First Page
595
Abstract
Foreign banking in the United States is no longer a nominal activity. The assets of foreign bank agencies and branches tripled from 1965 to 1972, increasing to approximately 13 billion dollars. During this same time, assets of United States banks abroad rose to 75 billion dollars-an eight-fold increase.
Yet, despite this dramatic growth--which surely will continue--the United States remains the only major country in which foreign banking is not supervised at the national level. No valid constitutional or practical reasons exist to support state control. Although New York and California, which share the major portion of foreign banking at the present time, have enjoyed greater prestige as international financial markets, there is every reason to believe that a national scheme of regulation of foreign banking would enable other states throughout the country to benefit from the increased trading and financing activity that foreign banking could bring. Conversely, smaller American bankers would not be injured economically by foreign banking since foreign banks would locate principally in major cities and would be engaged primarily in facilitating trade between their home country and the United States.

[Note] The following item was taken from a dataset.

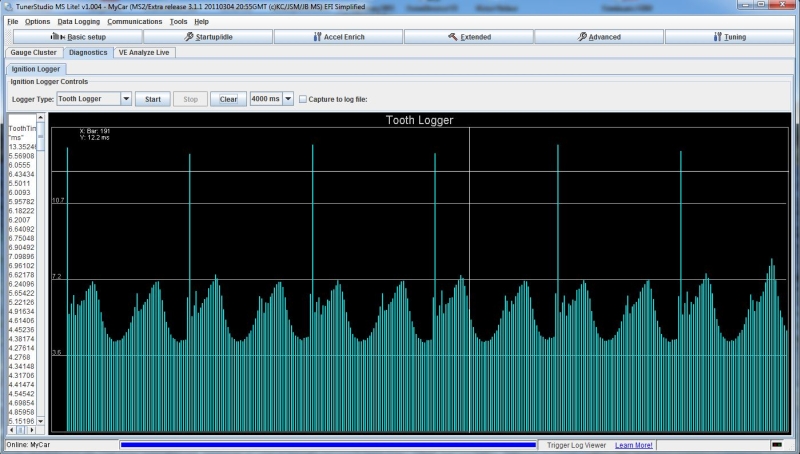Expand the 4000 ms interval dropdown
This screenshot has width=800, height=454.
(288, 99)
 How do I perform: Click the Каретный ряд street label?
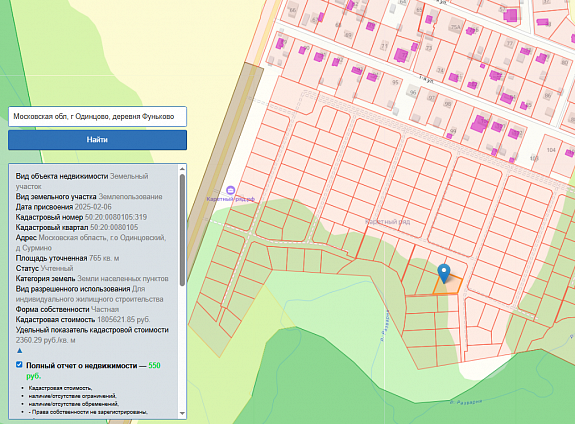388,222
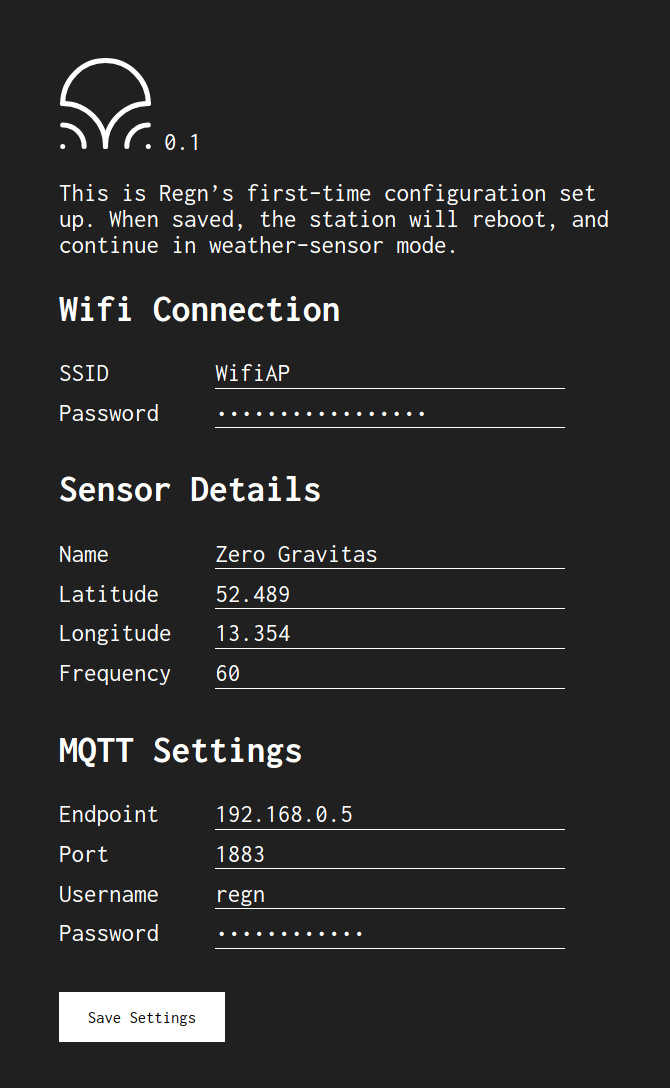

Moreover, variant state regulations may lead to restrictions on United States banking abroad. It appears entirely reasonable that a New York-based bank could be denied expansion in a foreign country because that nation's banking interests have not been allowed to penetrate another American state. Such uneven treatment should be replaced by uniform federal control.
Finally, the lack of federal control has discouraged foreign banking in the United States, which, in turn, may impede the nation's foreign commerce policy and activity as well as its monetary controls and balance of payments efforts.
The present situation seems a result of happenstance: foreign banking remained under state control because the amount of international trade in early years was too insignificant to warrant positive federal intervention. Federal inactivity no doubt has been aided by lobby pressure from small banks unjustifiably fearful of increased competition.
At present, the federal government has only limited jurisdiction over foreign banking in the United States in the form of the Bank Holding Company Act, which requires the Federal Reserve Board's approval for foreign bank acquisition of a banking subsidiary in this country. The gross inadequacy of federal control allows a continuing vertical conflict between state and federal control that could eventually damage national foreign commerce and foreign policy objectives.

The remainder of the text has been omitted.